Risk Neutral short rates

Discussion in 'CT8' started by SpringbokSupporter, Apr 13, 2008.

  1. Hi, does anyone know why when we model interest rates there is a risk-neutral version and a real-world version? When modeling future short-rates why does it have to be risk neutral?
     
  2. It was shown how the risk neutral measure was derived by holding cash and stock in the replicating portfolio. This probability measure was also for a distribution of asset values at the end of contract. I cant see why there is all of a sudden a risk neutral distribution 4 interest rates. I can understand if there is a risk neutral distribution for bond values at the end of the contract...
     
  3. phantom

    phantom Member

    its there in the chapter "term structure of interest rates" under the section "risk-neutral approach to pricing".

    even i am not too sure of the purpose of the P and Q measures in modeling r -the course notes are bit vague i think, if am not too dumb that is. may it would work out if i re-re-read it.

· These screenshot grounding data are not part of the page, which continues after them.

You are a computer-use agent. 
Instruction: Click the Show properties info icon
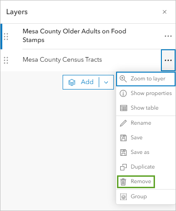(123, 93)
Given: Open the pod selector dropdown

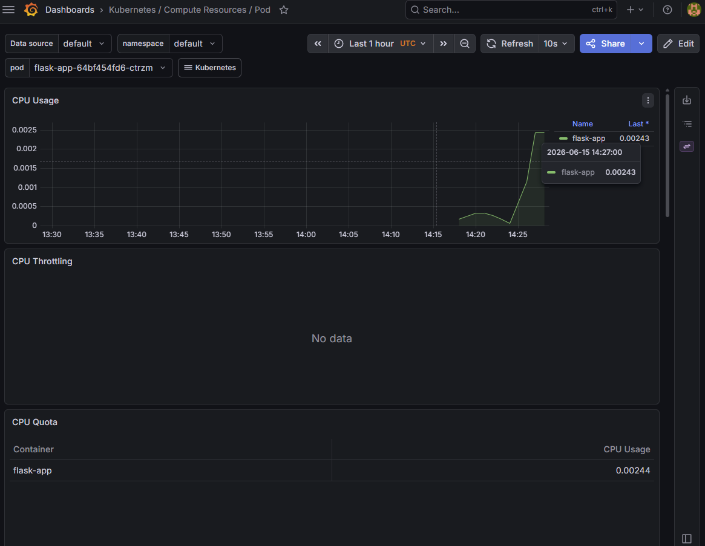Looking at the screenshot, I should coord(100,68).
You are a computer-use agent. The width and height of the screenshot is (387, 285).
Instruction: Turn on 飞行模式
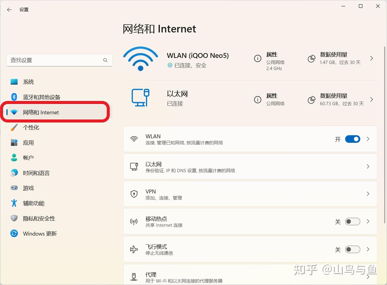[352, 249]
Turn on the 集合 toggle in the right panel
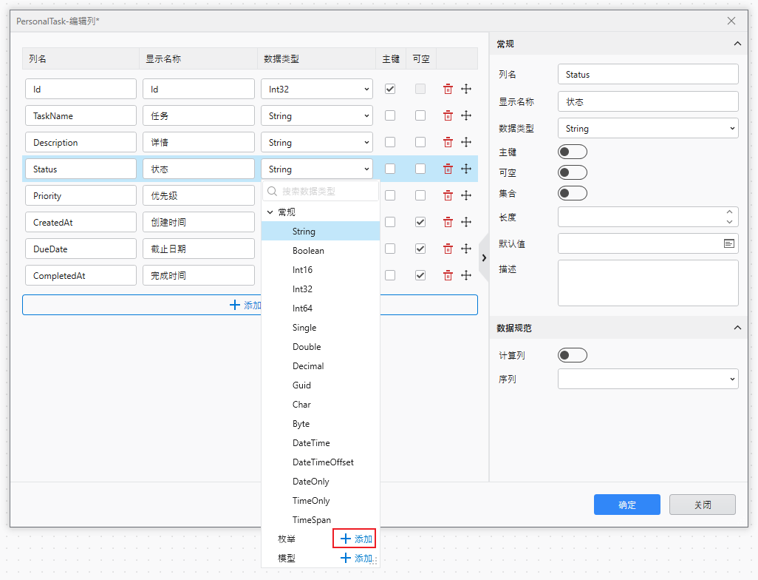Image resolution: width=758 pixels, height=580 pixels. [x=573, y=193]
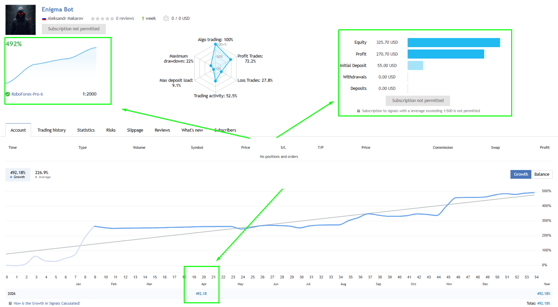Screen dimensions: 558x307
Task: Click the star rating icons
Action: pos(102,19)
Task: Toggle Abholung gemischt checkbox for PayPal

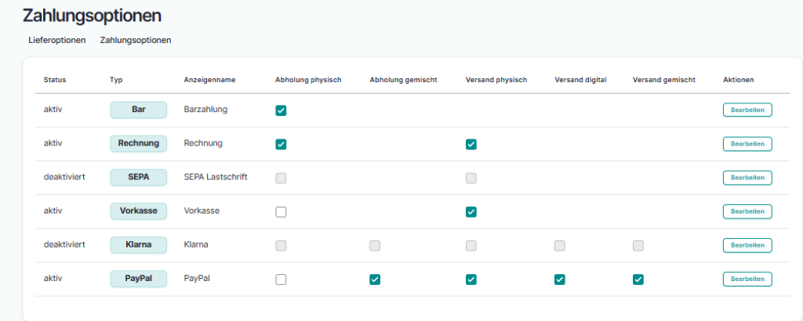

    i understood the P and Q concept relatively clearly in the binomial option pricing context. perhaps more enlightened fellow students or the acted tutors may want to help?
     
  4. Graham Aylott

    Graham Aylott Member

    We need short rates under a risk-neutral probability measure Q so that we can carry out risk-neutral valuation of derivatives in a similar way to Chapters 13 & 14. (Recall that we needed an SDE for the share price under Q in order to perform risk-neutral valuation in Chapter 14.) The only difference in Chapter 15 is that short rates (and interest rates more generally) are allowed to vary in Chapter 15, whereas in Chapters 13 and 14 the risk-free rate is assumed to be constant. This leads to the general risk-neutral pricing formula with variable short rates that appears on Page 11 of chapter 15.

    So, Chapter 15 is really just generalising Chapters 13 and 14, so that we can value deriviatives whose payoffs/values depend on interest rates, allowing for the possibility that interest rates vary.